517 慰労会

 『常在戦場』の隊士達が、黄色の丸の中に三本足のカラスが描かれた旗。錦旗きんきをそれぞれ手に持って、鼓笛隊の演奏に合わせて入場してくる。そりゃ行進してくる多数の隊士達が王国旗をズラズラと掲げて会場へ入ってきたら、どよめきが起こるのは当たり前。


「絹の青い旗が綺麗に輝いていたのよ。本絹ほんけんって言う生地だって、クリスティーナが教えてくれたの」


 本絹。混じり気のない絹の事だな。以前、仕事で聞いたことがある。しかし、ノルデンで絹というのは貴族の象徴。その絹、混じり気のない本絹の旗を大量に掲げて『常在戦場』の隊士達が入ってきたというのは、王室の威光を背景とする宰相家の姿を『御苑の集い』に参加した貴族達へ見せつけたという事。ルタードエがやりたかったのはこれか!


「ひたすら青い旗が入ってきたのよ。凄かったわ」


 そりゃそうだろう。五百人が一本ずつ旗を持って行進してくる光景。そんなマスゲームなんか見慣れていないのだから、圧倒されるのは当然である。現にミカエルの襲爵式の際には、感激のあまり涙する者や興奮して雄叫びを上げる者が続出したのだ。あの時、俺はやり過ぎたと思ってしまったが、今回の集いに際してはアピールが必要だと目を瞑った。


「どんな曲で入ってきたんだ?」


「こんな曲よ」


 アイリが上機嫌で鼻歌を歌う。タイケの「旧友」だ。ニュース・ラインは以前の打ち合わせ通り、『常在戦場』の行進曲に「旧友」を採用して演奏したのである。アイリの鼻歌を聞くに、ニュース・ラインはかなりの編曲を行ったようだ。何れにせよ日程的にタイトだったので、奏者も隊士も聞き慣れた曲で行進出来たのは良かったのではないかと思う。


「先日御挨拶をしたアリガリーチ猊下が講話をなされたの」


「えっ! アリガリーチ枢機卿がか?」


「うん」


 これには驚いた。まさか『御苑の集い』にアリガリーチ枢機卿が挨拶に立つとは。『常在戦場』の隊士達の行進が終わると、アリガリーチ枢機卿が聖歌隊と共に会場へ入って挨拶に立ったとの事。枢機卿が聖歌隊を率いて宰相の娘であるクリス主催の『御苑の集い』で挨拶を行うという事は、ケルメス宗派が宰相閣下を支持したと同義。

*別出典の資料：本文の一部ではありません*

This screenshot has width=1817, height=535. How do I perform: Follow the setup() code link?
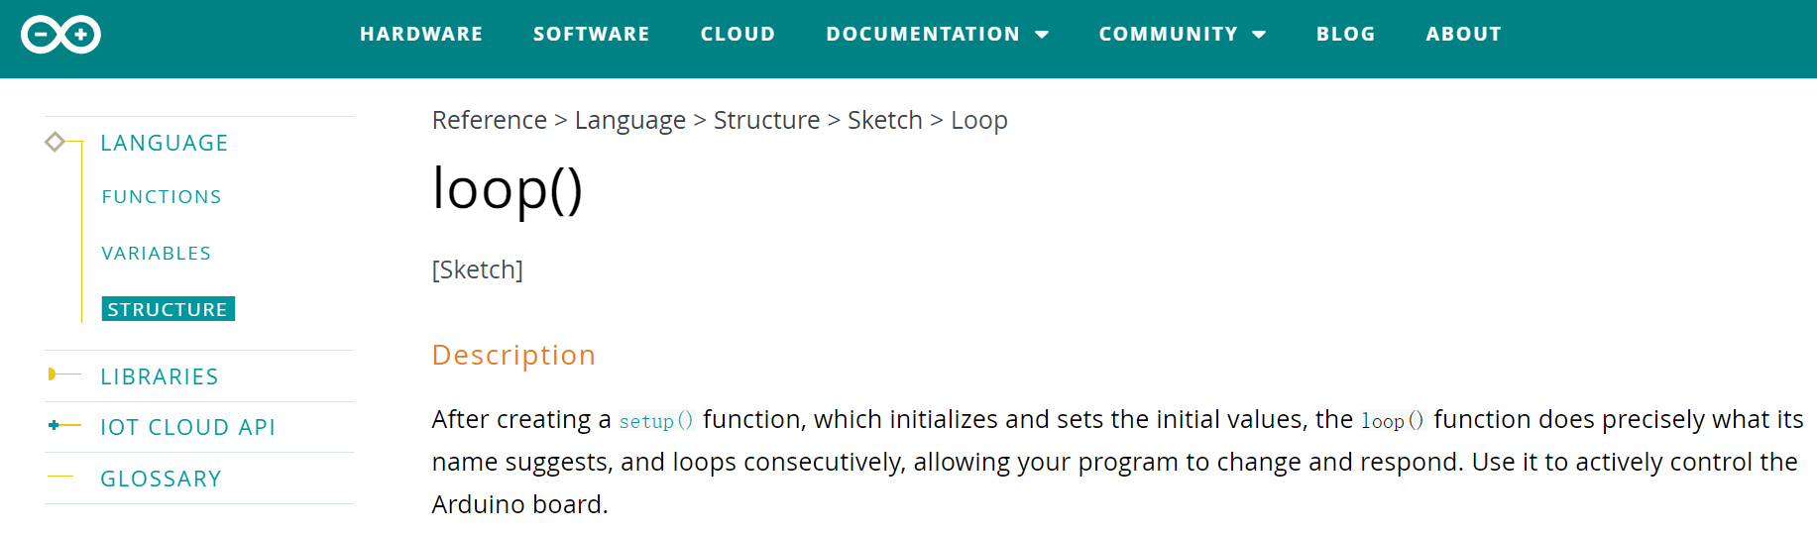point(656,421)
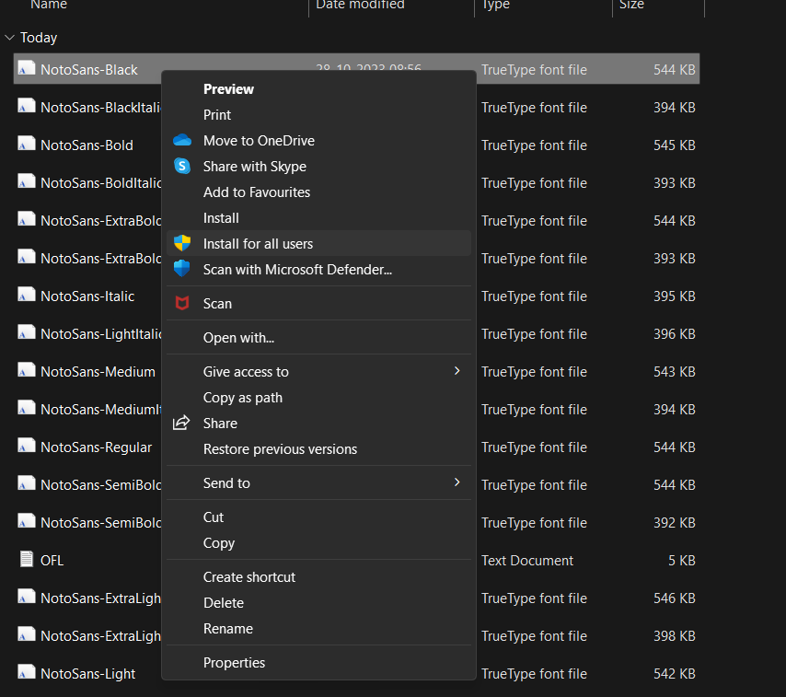
Task: Open Properties from the context menu
Action: point(234,663)
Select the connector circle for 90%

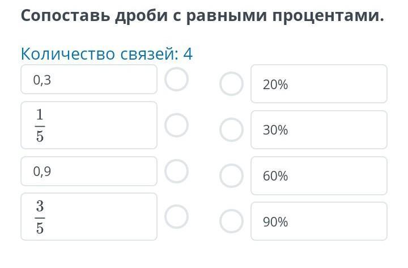[x=231, y=221]
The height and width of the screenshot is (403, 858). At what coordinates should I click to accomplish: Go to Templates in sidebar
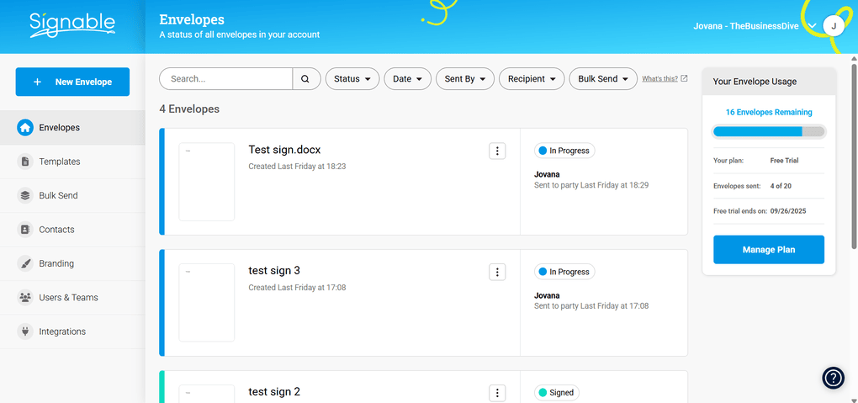(x=59, y=162)
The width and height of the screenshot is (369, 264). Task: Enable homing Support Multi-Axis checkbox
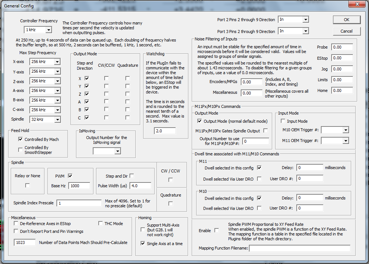point(143,230)
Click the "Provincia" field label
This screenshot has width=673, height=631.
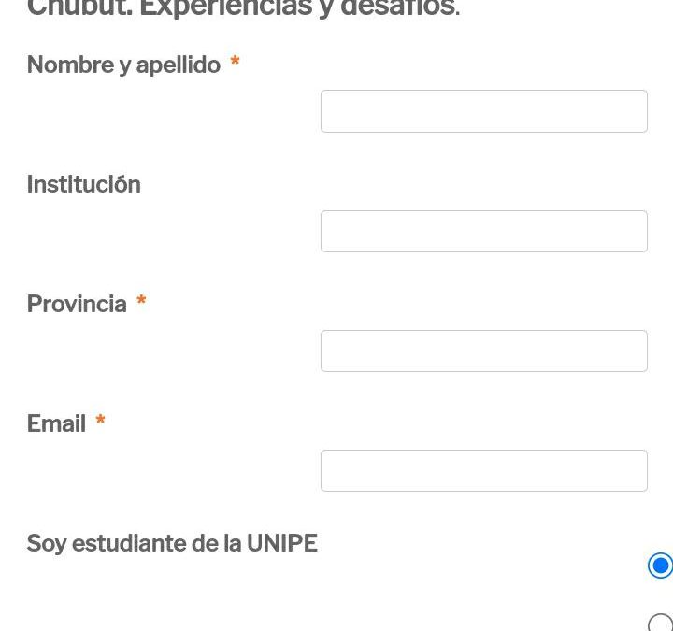(77, 304)
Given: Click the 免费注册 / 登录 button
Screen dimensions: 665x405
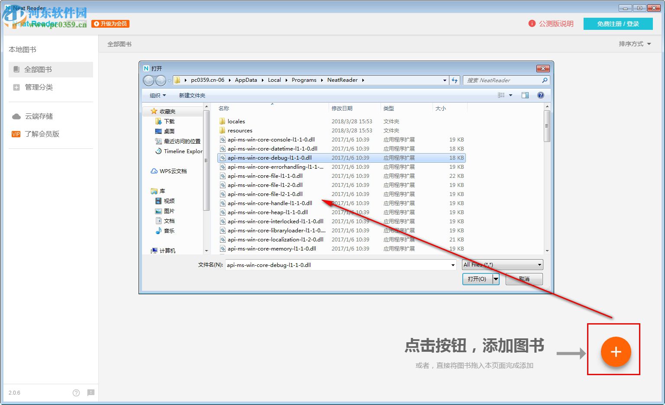Looking at the screenshot, I should tap(618, 24).
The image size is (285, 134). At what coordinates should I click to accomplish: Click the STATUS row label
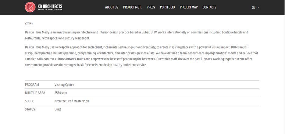pos(30,109)
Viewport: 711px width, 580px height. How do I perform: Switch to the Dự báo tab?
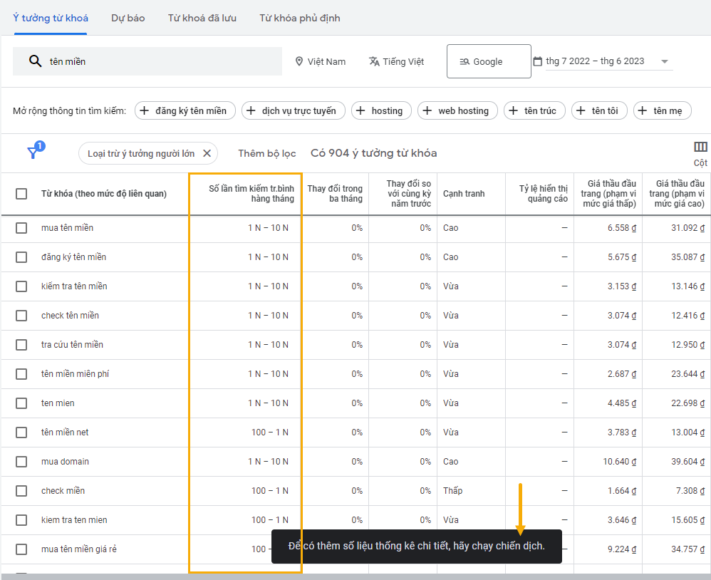point(128,18)

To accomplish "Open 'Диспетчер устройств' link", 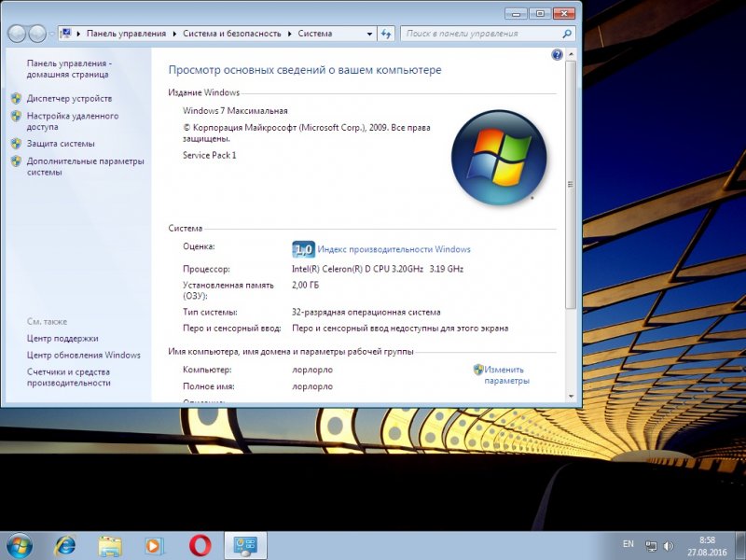I will tap(69, 99).
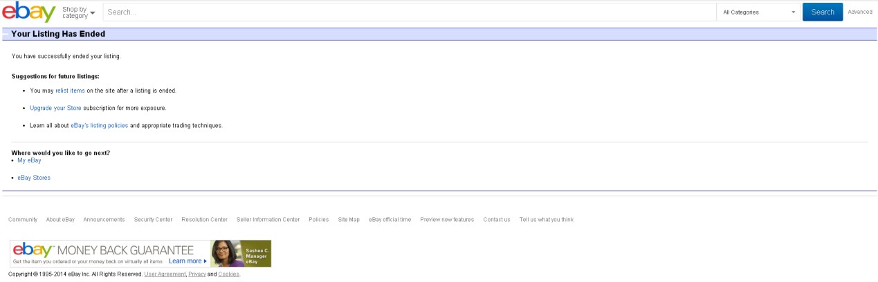Click the Contact us footer link

pyautogui.click(x=497, y=220)
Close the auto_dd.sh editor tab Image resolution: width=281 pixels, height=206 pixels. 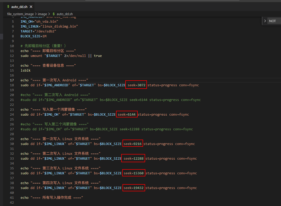(x=31, y=7)
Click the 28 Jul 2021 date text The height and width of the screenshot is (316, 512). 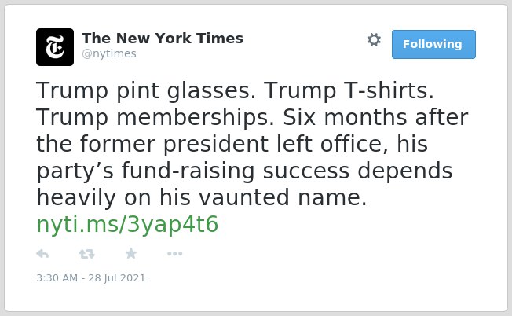116,278
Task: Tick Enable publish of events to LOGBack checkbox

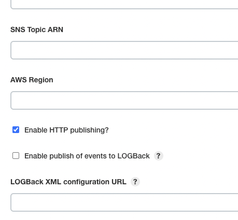Action: point(16,156)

「小麦不足が深刻なので一刻も早い解決が望まれますって、お話をされていたわ」


 アリガリーチ枢機卿は、この危機を王国一丸となって解決するするべきだと訴えたとの事。つまりは宰相閣下の元で纏まって小麦問題に向き合いましょうと言ったのである。クリスにとっては力強い援軍だっただろう。枢機卿の挨拶が終わると、鼓笛隊の演奏に合わせて、聖歌隊の合唱が行われた。「華龍進軍」にアイリが詩を付けたものだ。


「もう凄かったの。私、感動してしまって・・・・・」


 アイリは感極まったのを全身で表すように話をしてくれた。自分の詩をケルメス大聖堂の聖歌隊が歌っているのだ。敬虔なアイリが感激しない筈がない。合唱が終わった後、大きな歓声と共に拍手が起こったというのだから、感動したのはアイリだけではなかったのは間違いない。会場が静まった後にクリスが挨拶に立った。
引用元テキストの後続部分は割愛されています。